● **Exercise description**:
Output all of the records exactly, word for word.
───── Data for processing ─────
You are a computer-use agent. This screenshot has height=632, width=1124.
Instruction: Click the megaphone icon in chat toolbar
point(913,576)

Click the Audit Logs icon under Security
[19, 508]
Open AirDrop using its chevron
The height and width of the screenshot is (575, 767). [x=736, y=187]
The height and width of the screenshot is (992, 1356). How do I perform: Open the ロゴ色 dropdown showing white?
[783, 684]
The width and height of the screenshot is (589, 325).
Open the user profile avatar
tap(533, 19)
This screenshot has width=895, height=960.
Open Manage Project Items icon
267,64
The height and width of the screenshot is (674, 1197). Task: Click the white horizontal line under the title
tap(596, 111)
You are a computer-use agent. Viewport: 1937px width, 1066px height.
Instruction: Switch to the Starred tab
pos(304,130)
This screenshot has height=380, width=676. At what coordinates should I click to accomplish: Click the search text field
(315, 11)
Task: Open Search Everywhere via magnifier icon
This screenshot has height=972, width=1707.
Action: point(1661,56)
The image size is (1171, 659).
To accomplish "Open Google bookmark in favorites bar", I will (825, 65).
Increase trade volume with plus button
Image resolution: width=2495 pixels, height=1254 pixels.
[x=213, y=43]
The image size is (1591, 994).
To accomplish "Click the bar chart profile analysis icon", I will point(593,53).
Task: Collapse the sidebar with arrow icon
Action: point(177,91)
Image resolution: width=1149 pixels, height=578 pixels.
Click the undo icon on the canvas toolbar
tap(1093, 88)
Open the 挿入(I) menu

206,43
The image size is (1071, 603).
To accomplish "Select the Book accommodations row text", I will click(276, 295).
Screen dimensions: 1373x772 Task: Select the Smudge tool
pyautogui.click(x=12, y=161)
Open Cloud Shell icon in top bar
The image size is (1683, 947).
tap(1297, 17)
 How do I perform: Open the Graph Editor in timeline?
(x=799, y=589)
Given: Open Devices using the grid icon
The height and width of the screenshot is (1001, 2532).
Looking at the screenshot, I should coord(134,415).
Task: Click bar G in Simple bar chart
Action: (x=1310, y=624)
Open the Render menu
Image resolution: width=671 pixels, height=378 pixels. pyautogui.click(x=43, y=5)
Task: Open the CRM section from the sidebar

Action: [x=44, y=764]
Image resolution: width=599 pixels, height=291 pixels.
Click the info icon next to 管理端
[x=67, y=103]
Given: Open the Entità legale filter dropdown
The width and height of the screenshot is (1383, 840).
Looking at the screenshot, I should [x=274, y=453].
─────
● **Exercise output**:
You are a computer-use agent. This screenshot has height=632, width=1124.
Instruction: Click the megaphone icon in chat toolbar
point(913,576)

Click the Audit Logs icon under Security
[19, 508]
Open AirDrop using its chevron
The height and width of the screenshot is (575, 767). [x=736, y=187]
The height and width of the screenshot is (992, 1356). How do I perform: Open the ロゴ色 dropdown showing white?
[783, 684]
The width and height of the screenshot is (589, 325).
Open the user profile avatar
tap(533, 19)
This screenshot has width=895, height=960.
Open Manage Project Items icon
267,64
The height and width of the screenshot is (674, 1197). Task: Click the white horizontal line under the title
tap(596, 111)
You are a computer-use agent. Viewport: 1937px width, 1066px height.
Instruction: Switch to the Starred tab
pos(304,130)
This screenshot has height=380, width=676. At what coordinates should I click to accomplish: Click the search text field
(315, 11)
Task: Open Search Everywhere via magnifier icon
This screenshot has height=972, width=1707.
Action: point(1661,56)
The image size is (1171, 659).
To accomplish "Open Google bookmark in favorites bar", I will (825, 65).
Increase trade volume with plus button
Image resolution: width=2495 pixels, height=1254 pixels.
[x=213, y=43]
The image size is (1591, 994).
To accomplish "Click the bar chart profile analysis icon", I will point(593,53).
Task: Collapse the sidebar with arrow icon
Action: point(177,91)
Image resolution: width=1149 pixels, height=578 pixels.
Click the undo icon on the canvas toolbar
tap(1093, 88)
Open the 挿入(I) menu

206,43
The image size is (1071, 603).
To accomplish "Select the Book accommodations row text", I will click(276, 295).
Screen dimensions: 1373x772 Task: Select the Smudge tool
pyautogui.click(x=12, y=161)
Open Cloud Shell icon in top bar
The image size is (1683, 947).
tap(1297, 17)
 How do I perform: Open the Graph Editor in timeline?
(x=799, y=589)
Given: Open Devices using the grid icon
The height and width of the screenshot is (1001, 2532).
Looking at the screenshot, I should coord(134,415).
Task: Click bar G in Simple bar chart
Action: (x=1310, y=624)
Open the Render menu
Image resolution: width=671 pixels, height=378 pixels. pyautogui.click(x=43, y=5)
Task: Open the CRM section from the sidebar

Action: [x=44, y=764]
Image resolution: width=599 pixels, height=291 pixels.
Click the info icon next to 管理端
[x=67, y=103]
Given: Open the Entità legale filter dropdown
The width and height of the screenshot is (1383, 840).
Looking at the screenshot, I should [x=274, y=453].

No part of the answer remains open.